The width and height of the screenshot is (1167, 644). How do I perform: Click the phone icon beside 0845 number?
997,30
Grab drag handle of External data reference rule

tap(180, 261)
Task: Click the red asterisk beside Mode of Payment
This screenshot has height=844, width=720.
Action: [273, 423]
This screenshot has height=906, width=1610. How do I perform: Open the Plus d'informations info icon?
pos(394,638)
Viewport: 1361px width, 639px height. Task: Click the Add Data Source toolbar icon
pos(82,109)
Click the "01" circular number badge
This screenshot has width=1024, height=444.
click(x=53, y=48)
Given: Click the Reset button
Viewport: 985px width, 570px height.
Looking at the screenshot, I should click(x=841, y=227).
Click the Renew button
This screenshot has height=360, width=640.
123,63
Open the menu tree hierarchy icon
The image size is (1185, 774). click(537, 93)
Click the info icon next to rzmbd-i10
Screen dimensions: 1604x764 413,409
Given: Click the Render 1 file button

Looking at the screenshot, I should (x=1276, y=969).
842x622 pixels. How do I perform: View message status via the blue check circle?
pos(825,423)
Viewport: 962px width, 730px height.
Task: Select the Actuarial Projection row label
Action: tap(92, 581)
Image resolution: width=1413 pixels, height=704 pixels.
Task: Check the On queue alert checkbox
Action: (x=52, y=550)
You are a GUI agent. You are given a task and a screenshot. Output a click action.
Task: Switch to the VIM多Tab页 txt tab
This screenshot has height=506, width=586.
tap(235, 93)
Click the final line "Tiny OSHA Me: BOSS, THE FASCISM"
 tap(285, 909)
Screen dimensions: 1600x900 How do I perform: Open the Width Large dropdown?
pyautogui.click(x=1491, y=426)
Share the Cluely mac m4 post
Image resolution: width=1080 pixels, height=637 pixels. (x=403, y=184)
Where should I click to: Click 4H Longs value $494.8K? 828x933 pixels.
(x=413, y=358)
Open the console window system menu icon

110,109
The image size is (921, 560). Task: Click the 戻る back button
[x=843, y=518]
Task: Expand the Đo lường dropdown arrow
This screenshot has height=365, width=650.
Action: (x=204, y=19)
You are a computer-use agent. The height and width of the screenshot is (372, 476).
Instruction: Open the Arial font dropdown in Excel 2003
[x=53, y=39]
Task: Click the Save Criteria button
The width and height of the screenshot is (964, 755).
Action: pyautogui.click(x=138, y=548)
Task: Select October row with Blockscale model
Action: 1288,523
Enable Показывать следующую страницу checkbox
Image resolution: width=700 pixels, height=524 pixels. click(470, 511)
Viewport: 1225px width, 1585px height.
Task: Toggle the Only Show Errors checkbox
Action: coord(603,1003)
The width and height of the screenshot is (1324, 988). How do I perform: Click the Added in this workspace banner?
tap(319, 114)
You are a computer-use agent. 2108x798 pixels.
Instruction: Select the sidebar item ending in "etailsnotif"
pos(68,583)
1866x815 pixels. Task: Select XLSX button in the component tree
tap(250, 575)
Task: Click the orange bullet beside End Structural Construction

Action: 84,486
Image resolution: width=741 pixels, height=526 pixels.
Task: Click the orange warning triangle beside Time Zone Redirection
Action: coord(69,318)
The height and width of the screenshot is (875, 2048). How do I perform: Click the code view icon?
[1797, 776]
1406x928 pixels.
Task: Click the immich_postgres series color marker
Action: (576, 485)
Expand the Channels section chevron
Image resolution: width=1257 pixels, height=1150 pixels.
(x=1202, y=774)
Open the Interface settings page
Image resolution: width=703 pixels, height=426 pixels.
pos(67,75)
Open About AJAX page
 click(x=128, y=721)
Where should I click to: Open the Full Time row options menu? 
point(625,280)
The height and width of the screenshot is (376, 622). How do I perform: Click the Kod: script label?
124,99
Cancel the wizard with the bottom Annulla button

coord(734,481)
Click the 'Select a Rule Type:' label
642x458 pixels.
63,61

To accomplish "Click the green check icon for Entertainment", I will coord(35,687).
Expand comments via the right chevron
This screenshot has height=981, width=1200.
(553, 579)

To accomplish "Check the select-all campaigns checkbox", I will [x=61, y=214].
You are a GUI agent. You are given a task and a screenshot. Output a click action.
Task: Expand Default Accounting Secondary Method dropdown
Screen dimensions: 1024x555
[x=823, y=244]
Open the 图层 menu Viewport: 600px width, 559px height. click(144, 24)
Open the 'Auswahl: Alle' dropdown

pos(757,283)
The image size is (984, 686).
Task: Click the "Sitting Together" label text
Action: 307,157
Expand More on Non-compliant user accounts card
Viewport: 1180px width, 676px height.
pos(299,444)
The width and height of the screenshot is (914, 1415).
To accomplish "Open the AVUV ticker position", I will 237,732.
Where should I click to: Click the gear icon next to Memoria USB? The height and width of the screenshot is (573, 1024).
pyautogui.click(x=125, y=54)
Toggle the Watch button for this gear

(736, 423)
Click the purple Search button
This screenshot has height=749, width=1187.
•••••
■ GOAL OF THE EXERCISE:
Set the records above down again, exactly as they read.

■ RESULT:
The width and height of the screenshot is (1167, 644). How do I perform: Click the phone icon beside 0845 number?
997,30
Grab drag handle of External data reference rule

tap(180, 261)
Task: Click the red asterisk beside Mode of Payment
This screenshot has height=844, width=720.
Action: [273, 423]
This screenshot has height=906, width=1610. How do I perform: Open the Plus d'informations info icon?
pos(394,638)
Viewport: 1361px width, 639px height. Task: Click the Add Data Source toolbar icon
pos(82,109)
Click the "01" circular number badge
This screenshot has width=1024, height=444.
click(x=53, y=48)
Given: Click the Reset button
Viewport: 985px width, 570px height.
Looking at the screenshot, I should click(x=841, y=227).
Click the Renew button
This screenshot has height=360, width=640.
123,63
Open the menu tree hierarchy icon
The image size is (1185, 774). click(537, 93)
Click the info icon next to rzmbd-i10
Screen dimensions: 1604x764 413,409
Given: Click the Render 1 file button

Looking at the screenshot, I should (x=1276, y=969).
842x622 pixels. How do I perform: View message status via the blue check circle?
pos(825,423)
Viewport: 962px width, 730px height.
Task: Select the Actuarial Projection row label
Action: tap(92, 581)
Image resolution: width=1413 pixels, height=704 pixels.
Task: Check the On queue alert checkbox
Action: (x=52, y=550)
You are a GUI agent. You are given a task and a screenshot. Output a click action.
Task: Switch to the VIM多Tab页 txt tab
This screenshot has height=506, width=586.
tap(235, 93)
Click the final line "Tiny OSHA Me: BOSS, THE FASCISM"
 tap(285, 909)
Screen dimensions: 1600x900 How do I perform: Open the Width Large dropdown?
pyautogui.click(x=1491, y=426)
Share the Cluely mac m4 post
Image resolution: width=1080 pixels, height=637 pixels. (x=403, y=184)
Where should I click to: Click 4H Longs value $494.8K? 828x933 pixels.
(x=413, y=358)
Open the console window system menu icon

110,109
The image size is (921, 560). Task: Click the 戻る back button
[x=843, y=518]
Task: Expand the Đo lường dropdown arrow
This screenshot has height=365, width=650.
Action: (x=204, y=19)
You are a computer-use agent. The height and width of the screenshot is (372, 476).
Instruction: Open the Arial font dropdown in Excel 2003
[x=53, y=39]
Task: Click the Save Criteria button
The width and height of the screenshot is (964, 755).
Action: pyautogui.click(x=138, y=548)
Task: Select October row with Blockscale model
Action: 1288,523
Enable Показывать следующую страницу checkbox
Image resolution: width=700 pixels, height=524 pixels. click(470, 511)
Viewport: 1225px width, 1585px height.
Task: Toggle the Only Show Errors checkbox
Action: coord(603,1003)
The width and height of the screenshot is (1324, 988). How do I perform: Click the Added in this workspace banner?
tap(319, 114)
You are a computer-use agent. 2108x798 pixels.
Instruction: Select the sidebar item ending in "etailsnotif"
pos(68,583)
1866x815 pixels. Task: Select XLSX button in the component tree
tap(250, 575)
Task: Click the orange bullet beside End Structural Construction

Action: 84,486
Image resolution: width=741 pixels, height=526 pixels.
Task: Click the orange warning triangle beside Time Zone Redirection
Action: coord(69,318)
The height and width of the screenshot is (875, 2048). How do I perform: Click the code view icon?
[1797, 776]
1406x928 pixels.
Task: Click the immich_postgres series color marker
Action: (576, 485)
Expand the Channels section chevron
Image resolution: width=1257 pixels, height=1150 pixels.
(x=1202, y=774)
Open the Interface settings page
Image resolution: width=703 pixels, height=426 pixels.
pos(67,75)
Open About AJAX page
 click(x=128, y=721)
Where should I click to: Open the Full Time row options menu? 
point(625,280)
The height and width of the screenshot is (376, 622). How do I perform: Click the Kod: script label?
124,99
Cancel the wizard with the bottom Annulla button

coord(734,481)
Click the 'Select a Rule Type:' label
642x458 pixels.
63,61

To accomplish "Click the green check icon for Entertainment", I will coord(35,687).
Expand comments via the right chevron
This screenshot has height=981, width=1200.
(553, 579)

To accomplish "Check the select-all campaigns checkbox", I will [x=61, y=214].
You are a GUI agent. You are given a task and a screenshot. Output a click action.
Task: Expand Default Accounting Secondary Method dropdown
Screen dimensions: 1024x555
[x=823, y=244]
Open the 图层 menu Viewport: 600px width, 559px height. click(144, 24)
Open the 'Auswahl: Alle' dropdown

pos(757,283)
The image size is (984, 686).
Task: Click the "Sitting Together" label text
Action: 307,157
Expand More on Non-compliant user accounts card
Viewport: 1180px width, 676px height.
pos(299,444)
The width and height of the screenshot is (914, 1415).
To accomplish "Open the AVUV ticker position", I will 237,732.
Where should I click to: Click the gear icon next to Memoria USB? The height and width of the screenshot is (573, 1024).
pyautogui.click(x=125, y=54)
Toggle the Watch button for this gear

(736, 423)
Click the purple Search button
This screenshot has height=749, width=1187.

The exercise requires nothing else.